Data listing
---------------

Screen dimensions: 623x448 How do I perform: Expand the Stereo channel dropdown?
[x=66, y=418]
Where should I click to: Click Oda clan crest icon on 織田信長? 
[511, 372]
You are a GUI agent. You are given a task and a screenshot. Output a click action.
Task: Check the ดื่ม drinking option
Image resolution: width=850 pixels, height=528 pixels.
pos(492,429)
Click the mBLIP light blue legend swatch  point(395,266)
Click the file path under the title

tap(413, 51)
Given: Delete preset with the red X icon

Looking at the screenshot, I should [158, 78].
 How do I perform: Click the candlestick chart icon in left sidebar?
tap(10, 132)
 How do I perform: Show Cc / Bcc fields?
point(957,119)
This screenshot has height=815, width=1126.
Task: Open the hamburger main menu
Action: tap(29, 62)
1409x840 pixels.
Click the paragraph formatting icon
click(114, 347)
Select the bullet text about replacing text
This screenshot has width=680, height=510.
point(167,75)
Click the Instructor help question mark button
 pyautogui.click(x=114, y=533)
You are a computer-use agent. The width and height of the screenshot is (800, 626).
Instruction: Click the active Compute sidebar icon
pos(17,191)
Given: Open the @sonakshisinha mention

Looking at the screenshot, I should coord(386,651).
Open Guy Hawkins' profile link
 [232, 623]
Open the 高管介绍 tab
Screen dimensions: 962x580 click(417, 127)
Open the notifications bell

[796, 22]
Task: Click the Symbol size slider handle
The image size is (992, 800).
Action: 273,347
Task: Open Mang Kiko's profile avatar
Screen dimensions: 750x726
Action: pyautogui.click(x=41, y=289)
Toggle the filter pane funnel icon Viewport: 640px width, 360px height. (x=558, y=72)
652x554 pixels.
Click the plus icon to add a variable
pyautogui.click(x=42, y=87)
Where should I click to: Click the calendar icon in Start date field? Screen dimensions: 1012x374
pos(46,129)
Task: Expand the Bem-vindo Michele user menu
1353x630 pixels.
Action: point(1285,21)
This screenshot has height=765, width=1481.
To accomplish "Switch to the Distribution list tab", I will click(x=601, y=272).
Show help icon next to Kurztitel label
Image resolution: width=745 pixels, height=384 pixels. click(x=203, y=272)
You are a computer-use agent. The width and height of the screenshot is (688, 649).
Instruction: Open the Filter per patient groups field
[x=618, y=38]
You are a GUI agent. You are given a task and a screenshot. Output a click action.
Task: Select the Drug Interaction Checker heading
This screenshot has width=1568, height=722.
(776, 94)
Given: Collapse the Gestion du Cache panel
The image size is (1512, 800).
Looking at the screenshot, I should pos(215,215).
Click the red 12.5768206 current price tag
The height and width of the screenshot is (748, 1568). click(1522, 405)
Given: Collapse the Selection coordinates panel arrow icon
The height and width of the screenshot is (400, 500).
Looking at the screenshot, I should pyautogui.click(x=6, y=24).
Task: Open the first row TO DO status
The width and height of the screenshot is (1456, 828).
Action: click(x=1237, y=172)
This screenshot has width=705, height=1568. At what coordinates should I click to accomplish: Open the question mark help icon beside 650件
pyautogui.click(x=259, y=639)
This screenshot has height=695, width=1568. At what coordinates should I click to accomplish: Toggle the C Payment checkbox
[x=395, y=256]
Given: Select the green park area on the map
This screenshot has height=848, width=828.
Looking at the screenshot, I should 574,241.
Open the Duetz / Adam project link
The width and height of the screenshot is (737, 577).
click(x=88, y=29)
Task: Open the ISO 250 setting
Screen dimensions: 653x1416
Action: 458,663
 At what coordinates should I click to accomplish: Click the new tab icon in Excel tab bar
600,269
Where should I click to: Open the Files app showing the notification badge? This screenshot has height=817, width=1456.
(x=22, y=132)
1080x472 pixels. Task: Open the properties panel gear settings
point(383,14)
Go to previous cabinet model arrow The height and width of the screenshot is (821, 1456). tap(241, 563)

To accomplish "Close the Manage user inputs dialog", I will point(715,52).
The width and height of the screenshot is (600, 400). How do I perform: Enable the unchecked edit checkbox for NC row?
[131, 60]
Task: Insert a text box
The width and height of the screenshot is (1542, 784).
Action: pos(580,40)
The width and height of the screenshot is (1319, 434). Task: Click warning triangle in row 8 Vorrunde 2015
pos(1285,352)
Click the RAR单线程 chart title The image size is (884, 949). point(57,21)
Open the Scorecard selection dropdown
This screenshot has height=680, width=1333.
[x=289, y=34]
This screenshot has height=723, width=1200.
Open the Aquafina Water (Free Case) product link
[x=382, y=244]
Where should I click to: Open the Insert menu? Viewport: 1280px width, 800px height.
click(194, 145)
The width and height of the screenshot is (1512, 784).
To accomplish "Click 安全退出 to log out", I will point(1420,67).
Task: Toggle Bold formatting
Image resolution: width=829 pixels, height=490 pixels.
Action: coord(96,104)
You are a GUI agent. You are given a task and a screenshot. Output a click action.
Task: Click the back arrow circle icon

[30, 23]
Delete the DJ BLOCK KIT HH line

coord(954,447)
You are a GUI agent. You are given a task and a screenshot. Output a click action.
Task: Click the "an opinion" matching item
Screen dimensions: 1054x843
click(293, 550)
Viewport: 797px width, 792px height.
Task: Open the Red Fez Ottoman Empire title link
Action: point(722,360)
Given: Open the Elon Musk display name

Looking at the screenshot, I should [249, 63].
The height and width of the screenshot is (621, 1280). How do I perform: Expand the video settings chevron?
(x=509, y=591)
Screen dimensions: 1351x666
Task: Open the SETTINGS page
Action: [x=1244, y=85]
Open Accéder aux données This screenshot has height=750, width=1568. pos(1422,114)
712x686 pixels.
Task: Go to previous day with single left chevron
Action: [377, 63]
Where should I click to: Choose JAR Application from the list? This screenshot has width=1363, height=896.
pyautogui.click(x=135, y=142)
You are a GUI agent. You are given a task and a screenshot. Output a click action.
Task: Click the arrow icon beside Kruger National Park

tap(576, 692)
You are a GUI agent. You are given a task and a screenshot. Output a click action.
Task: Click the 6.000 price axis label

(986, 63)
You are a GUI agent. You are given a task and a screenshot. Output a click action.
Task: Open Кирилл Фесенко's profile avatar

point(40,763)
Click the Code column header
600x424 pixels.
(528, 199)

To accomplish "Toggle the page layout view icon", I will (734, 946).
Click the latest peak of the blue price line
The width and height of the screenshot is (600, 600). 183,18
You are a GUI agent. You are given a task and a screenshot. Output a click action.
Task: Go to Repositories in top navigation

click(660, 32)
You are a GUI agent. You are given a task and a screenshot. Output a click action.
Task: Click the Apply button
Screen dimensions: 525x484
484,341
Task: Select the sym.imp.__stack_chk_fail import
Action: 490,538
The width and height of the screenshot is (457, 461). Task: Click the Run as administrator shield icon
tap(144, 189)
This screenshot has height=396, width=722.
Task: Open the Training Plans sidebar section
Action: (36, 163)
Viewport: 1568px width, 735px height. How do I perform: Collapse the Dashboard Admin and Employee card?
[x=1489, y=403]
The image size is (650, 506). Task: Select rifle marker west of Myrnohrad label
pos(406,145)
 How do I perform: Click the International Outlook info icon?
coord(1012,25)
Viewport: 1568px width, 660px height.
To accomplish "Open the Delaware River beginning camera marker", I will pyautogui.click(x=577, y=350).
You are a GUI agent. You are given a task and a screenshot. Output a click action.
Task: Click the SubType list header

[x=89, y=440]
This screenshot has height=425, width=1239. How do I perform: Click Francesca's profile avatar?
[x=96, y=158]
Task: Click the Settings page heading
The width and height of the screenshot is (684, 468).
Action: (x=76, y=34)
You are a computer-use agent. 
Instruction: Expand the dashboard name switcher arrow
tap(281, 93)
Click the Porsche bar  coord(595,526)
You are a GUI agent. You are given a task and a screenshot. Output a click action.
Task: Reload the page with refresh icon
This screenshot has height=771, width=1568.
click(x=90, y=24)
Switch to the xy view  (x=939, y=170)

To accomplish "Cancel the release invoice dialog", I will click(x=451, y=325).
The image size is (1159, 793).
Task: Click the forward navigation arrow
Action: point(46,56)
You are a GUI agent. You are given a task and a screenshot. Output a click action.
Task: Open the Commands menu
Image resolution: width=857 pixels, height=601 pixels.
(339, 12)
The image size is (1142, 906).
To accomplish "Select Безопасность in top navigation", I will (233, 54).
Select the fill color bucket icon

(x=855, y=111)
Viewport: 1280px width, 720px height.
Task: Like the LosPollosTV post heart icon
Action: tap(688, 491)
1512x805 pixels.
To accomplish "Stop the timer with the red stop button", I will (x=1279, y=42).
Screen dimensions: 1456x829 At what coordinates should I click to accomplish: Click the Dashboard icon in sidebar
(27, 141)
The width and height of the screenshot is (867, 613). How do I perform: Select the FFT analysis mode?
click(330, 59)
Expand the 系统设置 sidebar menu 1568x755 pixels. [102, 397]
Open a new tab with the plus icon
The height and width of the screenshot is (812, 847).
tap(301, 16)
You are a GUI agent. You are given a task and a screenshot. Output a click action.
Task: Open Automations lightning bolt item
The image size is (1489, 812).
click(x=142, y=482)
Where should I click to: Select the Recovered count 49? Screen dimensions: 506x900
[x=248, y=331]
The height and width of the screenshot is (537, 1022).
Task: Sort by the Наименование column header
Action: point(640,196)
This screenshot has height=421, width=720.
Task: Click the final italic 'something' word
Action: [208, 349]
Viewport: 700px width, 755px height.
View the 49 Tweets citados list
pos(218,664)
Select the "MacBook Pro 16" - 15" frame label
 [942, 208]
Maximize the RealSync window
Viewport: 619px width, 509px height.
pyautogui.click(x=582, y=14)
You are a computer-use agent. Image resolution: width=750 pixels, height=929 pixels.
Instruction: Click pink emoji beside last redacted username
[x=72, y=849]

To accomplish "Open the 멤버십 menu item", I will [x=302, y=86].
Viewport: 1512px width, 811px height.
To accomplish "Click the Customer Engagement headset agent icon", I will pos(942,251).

---------------

Copy the lines of the records word for word, beginning with the line that contains "Viewport: 1568px width, 660px height." and continuing through the line that contains "[x=89, y=440]".

Viewport: 1568px width, 660px height.
To accomplish "Open the Delaware River beginning camera marker", I will pyautogui.click(x=577, y=350).
You are a GUI agent. You are given a task and a screenshot. Output a click action.
Task: Click the SubType list header

[x=89, y=440]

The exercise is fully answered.